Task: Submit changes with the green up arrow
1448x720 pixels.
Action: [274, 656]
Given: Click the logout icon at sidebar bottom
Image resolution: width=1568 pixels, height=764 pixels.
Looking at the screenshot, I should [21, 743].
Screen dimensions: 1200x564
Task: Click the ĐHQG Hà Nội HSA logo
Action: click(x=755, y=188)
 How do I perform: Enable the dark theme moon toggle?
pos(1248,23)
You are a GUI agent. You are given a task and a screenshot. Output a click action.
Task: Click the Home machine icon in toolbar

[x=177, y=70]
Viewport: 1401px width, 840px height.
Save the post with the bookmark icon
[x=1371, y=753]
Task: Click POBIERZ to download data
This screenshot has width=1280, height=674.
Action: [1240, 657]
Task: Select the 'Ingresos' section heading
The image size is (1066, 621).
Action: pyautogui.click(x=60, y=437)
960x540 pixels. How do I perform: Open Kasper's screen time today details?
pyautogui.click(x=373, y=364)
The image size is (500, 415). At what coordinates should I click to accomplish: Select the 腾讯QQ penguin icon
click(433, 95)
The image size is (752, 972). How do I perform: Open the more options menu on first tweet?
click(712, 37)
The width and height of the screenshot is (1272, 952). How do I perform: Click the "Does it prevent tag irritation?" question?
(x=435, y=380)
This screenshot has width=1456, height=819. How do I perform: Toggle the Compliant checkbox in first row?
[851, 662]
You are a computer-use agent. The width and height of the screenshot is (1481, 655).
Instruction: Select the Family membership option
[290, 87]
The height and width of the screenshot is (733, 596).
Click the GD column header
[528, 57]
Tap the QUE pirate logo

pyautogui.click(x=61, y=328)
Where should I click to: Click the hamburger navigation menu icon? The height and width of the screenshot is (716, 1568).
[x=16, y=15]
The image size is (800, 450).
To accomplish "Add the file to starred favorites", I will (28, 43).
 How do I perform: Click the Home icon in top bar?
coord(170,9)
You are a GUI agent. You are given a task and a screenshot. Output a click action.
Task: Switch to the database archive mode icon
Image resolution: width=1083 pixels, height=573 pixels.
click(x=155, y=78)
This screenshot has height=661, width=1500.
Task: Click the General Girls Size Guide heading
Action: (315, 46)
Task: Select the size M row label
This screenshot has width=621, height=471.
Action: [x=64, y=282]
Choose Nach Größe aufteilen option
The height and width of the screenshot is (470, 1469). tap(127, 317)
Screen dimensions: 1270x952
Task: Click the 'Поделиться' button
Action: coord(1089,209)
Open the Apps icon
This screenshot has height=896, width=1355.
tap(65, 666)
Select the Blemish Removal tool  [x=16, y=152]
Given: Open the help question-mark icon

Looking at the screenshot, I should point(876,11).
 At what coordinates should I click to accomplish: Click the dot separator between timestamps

- [TASK BRIEF]
Once more, write out the records exactly as they are.

- [RESULT FOR THIS EXERCISE]
Task: Submit changes with the green up arrow
1448x720 pixels.
Action: [274, 656]
Given: Click the logout icon at sidebar bottom
Image resolution: width=1568 pixels, height=764 pixels.
Looking at the screenshot, I should [21, 743].
Screen dimensions: 1200x564
Task: Click the ĐHQG Hà Nội HSA logo
Action: click(x=755, y=188)
 How do I perform: Enable the dark theme moon toggle?
pos(1248,23)
You are a GUI agent. You are given a task and a screenshot. Output a click action.
Task: Click the Home machine icon in toolbar

[x=177, y=70]
Viewport: 1401px width, 840px height.
Save the post with the bookmark icon
[x=1371, y=753]
Task: Click POBIERZ to download data
This screenshot has width=1280, height=674.
Action: [1240, 657]
Task: Select the 'Ingresos' section heading
The image size is (1066, 621).
Action: pyautogui.click(x=60, y=437)
960x540 pixels. How do I perform: Open Kasper's screen time today details?
pyautogui.click(x=373, y=364)
The image size is (500, 415). At what coordinates should I click to accomplish: Select the 腾讯QQ penguin icon
click(433, 95)
The image size is (752, 972). How do I perform: Open the more options menu on first tweet?
click(712, 37)
The width and height of the screenshot is (1272, 952). How do I perform: Click the "Does it prevent tag irritation?" question?
(x=435, y=380)
This screenshot has width=1456, height=819. How do I perform: Toggle the Compliant checkbox in first row?
[851, 662]
You are a computer-use agent. The width and height of the screenshot is (1481, 655).
Instruction: Select the Family membership option
[290, 87]
The height and width of the screenshot is (733, 596).
Click the GD column header
[528, 57]
Tap the QUE pirate logo

pyautogui.click(x=61, y=328)
Where should I click to: Click the hamburger navigation menu icon? The height and width of the screenshot is (716, 1568).
[x=16, y=15]
The image size is (800, 450).
To accomplish "Add the file to starred favorites", I will (28, 43).
 How do I perform: Click the Home icon in top bar?
coord(170,9)
You are a GUI agent. You are given a task and a screenshot. Output a click action.
Task: Switch to the database archive mode icon
Image resolution: width=1083 pixels, height=573 pixels.
click(x=155, y=78)
This screenshot has height=661, width=1500.
Task: Click the General Girls Size Guide heading
Action: (315, 46)
Task: Select the size M row label
This screenshot has width=621, height=471.
Action: [x=64, y=282]
Choose Nach Größe aufteilen option
The height and width of the screenshot is (470, 1469). tap(127, 317)
Screen dimensions: 1270x952
Task: Click the 'Поделиться' button
Action: coord(1089,209)
Open the Apps icon
This screenshot has height=896, width=1355.
tap(65, 666)
Select the Blemish Removal tool  [x=16, y=152]
Given: Open the help question-mark icon

Looking at the screenshot, I should point(876,11).
 At what coordinates should I click to accomplish: Click the dot separator between timestamps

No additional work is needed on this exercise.